>> Begin

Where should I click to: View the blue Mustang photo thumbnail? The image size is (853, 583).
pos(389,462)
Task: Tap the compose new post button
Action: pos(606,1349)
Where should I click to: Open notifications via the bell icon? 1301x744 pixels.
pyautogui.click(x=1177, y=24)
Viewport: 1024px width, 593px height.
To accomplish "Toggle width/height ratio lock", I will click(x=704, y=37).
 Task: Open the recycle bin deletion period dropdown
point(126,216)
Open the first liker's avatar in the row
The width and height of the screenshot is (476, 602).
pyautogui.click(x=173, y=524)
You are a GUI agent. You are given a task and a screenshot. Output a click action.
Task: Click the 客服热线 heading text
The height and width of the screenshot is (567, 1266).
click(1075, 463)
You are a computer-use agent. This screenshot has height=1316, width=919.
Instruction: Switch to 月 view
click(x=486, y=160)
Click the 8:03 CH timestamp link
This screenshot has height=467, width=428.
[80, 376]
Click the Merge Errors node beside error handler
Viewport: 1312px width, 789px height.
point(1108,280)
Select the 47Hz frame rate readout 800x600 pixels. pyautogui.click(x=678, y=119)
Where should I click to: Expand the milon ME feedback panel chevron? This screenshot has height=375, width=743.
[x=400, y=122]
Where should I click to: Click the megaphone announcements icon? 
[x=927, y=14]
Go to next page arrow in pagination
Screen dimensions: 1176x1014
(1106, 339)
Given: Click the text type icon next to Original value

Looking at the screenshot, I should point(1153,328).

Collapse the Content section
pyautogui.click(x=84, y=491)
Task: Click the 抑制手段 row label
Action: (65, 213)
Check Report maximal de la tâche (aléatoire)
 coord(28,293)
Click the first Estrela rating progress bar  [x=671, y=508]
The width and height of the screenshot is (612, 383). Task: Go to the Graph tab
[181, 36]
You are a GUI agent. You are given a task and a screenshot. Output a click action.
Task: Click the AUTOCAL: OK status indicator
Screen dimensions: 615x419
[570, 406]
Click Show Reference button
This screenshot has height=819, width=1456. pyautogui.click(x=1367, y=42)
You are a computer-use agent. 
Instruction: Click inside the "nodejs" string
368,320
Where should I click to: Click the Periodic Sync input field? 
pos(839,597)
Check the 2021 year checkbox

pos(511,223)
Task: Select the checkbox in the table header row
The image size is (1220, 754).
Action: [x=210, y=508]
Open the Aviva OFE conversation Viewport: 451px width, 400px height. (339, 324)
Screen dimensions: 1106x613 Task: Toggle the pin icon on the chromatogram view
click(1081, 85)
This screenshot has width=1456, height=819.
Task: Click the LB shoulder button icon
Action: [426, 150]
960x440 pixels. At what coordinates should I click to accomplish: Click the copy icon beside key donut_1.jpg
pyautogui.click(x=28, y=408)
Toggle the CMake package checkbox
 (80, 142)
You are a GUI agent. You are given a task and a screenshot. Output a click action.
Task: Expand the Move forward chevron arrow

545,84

>> End

## EXERCISE TASK
Rewrite the data from the line with "Screen dimensions: 1106x613" to the line with "Action: [426, 150]", replacing "pin icon" with "lock icon" and leaving everything else unchanged.

## ANSWER TO THIS TASK
Screen dimensions: 1106x613 Task: Toggle the lock icon on the chromatogram view
click(1081, 85)
This screenshot has width=1456, height=819.
Task: Click the LB shoulder button icon
Action: [426, 150]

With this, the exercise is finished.